Progressives & the Constitution

I’m always somewhat amused when those of the liberal/progressive persuasion express outrage that the Constitution is not being followed. What is progressivism if not a denial of the original intent of the Constitution and of the rule of law?

The progressive philosophy doesn’t recognize limitations on government power. The Constitution does. Article I, section 8, has a list of powers for the Congress that we call the enumerated powers. They are enumerated for a reason—they spell out specifically what Congress has authority to do, and if Congress passes legislation that is not covered by this enumeration [or any other specific powers mentioned elsewhere], it has acted unconstitutionally.

There is no authority for individual welfare, education, controlling commerce within a state, or hundreds of other things on which we currently spend money. We are so far out of bounds, and have exceeded our authority to such an extent, that it might look like a hopeless task to ever get it back under control.

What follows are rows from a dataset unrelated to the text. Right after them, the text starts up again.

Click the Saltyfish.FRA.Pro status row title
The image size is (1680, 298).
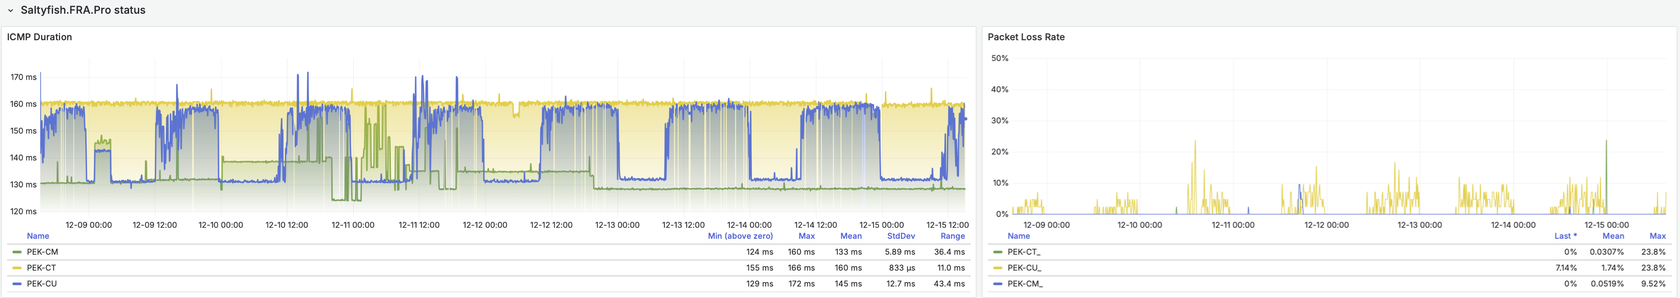point(83,10)
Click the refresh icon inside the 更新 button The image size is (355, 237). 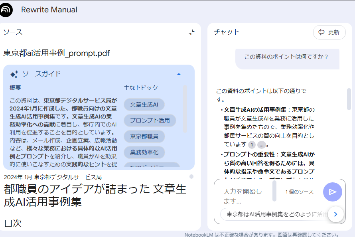[x=321, y=32]
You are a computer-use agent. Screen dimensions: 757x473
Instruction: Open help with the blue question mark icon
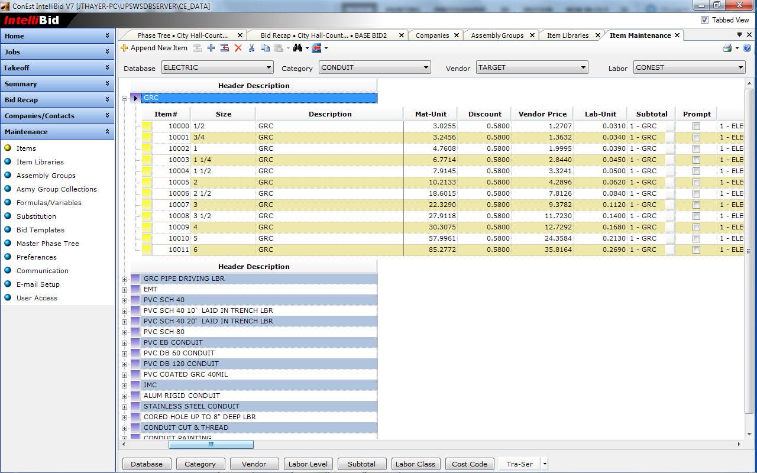click(747, 48)
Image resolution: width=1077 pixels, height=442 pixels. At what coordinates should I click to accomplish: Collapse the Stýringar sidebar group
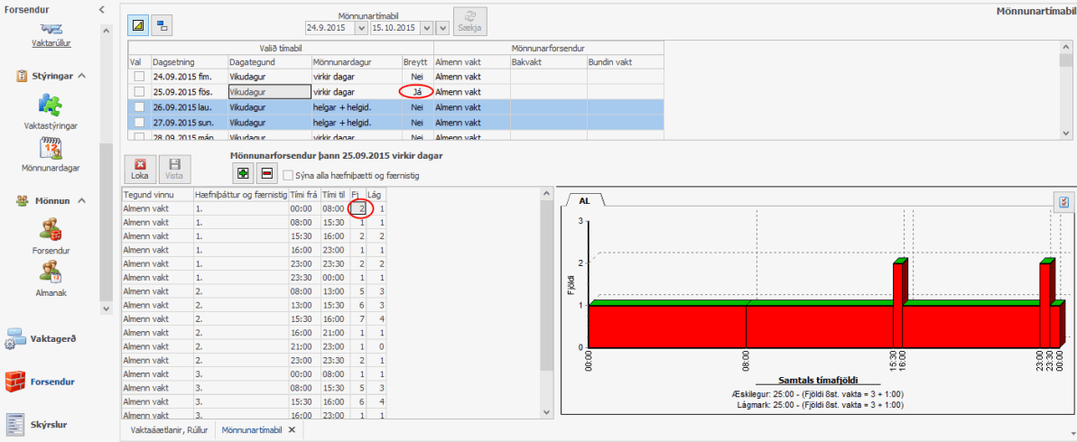81,76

Yet we must take steps in that direction.

The omnibus bill I mentioned in the previous post is almost entirely unconstitutional. It’s not just that it’s a budget buster or tainted with earmarks, although those are major issues as well, but what it seeks to do is invalid under the Constitution.

And of course there’s Obamacare. One part of it was struck down as unconstitutional earlier this week by a federal judge. Why? The judge apparently understands the constitutional limitations.

So when a progressive complains about infidelity to the Constitution, take that with the largest grain of salt you can find.